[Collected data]
========
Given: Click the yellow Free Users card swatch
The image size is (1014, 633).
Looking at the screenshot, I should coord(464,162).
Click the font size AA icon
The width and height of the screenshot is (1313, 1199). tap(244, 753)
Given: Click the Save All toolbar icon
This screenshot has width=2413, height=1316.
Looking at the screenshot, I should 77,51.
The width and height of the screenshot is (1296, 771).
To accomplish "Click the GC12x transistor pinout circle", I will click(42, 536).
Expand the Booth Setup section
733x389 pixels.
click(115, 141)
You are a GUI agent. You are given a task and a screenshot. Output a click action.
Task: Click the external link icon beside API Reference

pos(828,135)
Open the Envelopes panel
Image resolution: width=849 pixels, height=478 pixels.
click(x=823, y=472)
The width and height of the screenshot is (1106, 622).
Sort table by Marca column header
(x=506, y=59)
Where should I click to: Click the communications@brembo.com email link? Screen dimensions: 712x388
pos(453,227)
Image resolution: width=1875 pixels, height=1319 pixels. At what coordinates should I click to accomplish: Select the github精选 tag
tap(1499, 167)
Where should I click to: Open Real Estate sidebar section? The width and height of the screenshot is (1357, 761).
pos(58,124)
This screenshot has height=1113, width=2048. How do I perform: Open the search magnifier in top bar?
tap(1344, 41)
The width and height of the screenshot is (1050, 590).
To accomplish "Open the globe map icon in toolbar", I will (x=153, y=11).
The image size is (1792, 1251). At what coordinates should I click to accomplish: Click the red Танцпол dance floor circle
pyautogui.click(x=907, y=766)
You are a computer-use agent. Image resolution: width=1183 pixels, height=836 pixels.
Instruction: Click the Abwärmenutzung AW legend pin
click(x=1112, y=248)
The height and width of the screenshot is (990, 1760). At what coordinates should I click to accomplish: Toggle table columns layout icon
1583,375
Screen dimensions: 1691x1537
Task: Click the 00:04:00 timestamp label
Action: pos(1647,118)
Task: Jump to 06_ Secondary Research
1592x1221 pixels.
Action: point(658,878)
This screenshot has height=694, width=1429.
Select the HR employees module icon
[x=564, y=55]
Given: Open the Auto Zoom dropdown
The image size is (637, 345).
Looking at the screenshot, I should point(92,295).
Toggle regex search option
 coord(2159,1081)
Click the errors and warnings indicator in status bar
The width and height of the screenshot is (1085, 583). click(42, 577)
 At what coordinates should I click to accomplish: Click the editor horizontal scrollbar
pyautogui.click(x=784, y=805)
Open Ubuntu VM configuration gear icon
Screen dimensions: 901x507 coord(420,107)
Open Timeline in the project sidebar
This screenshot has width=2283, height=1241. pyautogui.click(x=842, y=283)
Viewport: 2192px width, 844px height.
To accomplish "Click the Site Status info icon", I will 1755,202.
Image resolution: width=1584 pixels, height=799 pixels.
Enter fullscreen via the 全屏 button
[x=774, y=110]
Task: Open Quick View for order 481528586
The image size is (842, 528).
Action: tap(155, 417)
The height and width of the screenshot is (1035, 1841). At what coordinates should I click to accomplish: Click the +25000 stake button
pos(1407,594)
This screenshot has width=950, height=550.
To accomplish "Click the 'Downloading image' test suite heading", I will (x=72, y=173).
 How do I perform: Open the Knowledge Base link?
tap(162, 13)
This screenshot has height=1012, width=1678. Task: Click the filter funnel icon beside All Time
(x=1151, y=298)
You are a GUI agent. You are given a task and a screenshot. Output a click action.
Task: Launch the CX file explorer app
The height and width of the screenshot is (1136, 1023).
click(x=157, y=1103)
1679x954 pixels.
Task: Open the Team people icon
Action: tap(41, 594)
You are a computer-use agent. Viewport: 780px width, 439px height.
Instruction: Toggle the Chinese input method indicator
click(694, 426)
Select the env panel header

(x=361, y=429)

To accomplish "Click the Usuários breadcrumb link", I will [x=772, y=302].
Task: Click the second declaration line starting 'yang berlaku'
========
* _WHAT YOU SHOULD DO_
Each line of the data that has the string "Viewport" should be returned.

* _RESULT OF THE TASK_
Viewport: 2192px width, 844px height.
You are a computer-use agent. Viewport: 780px width, 439px height.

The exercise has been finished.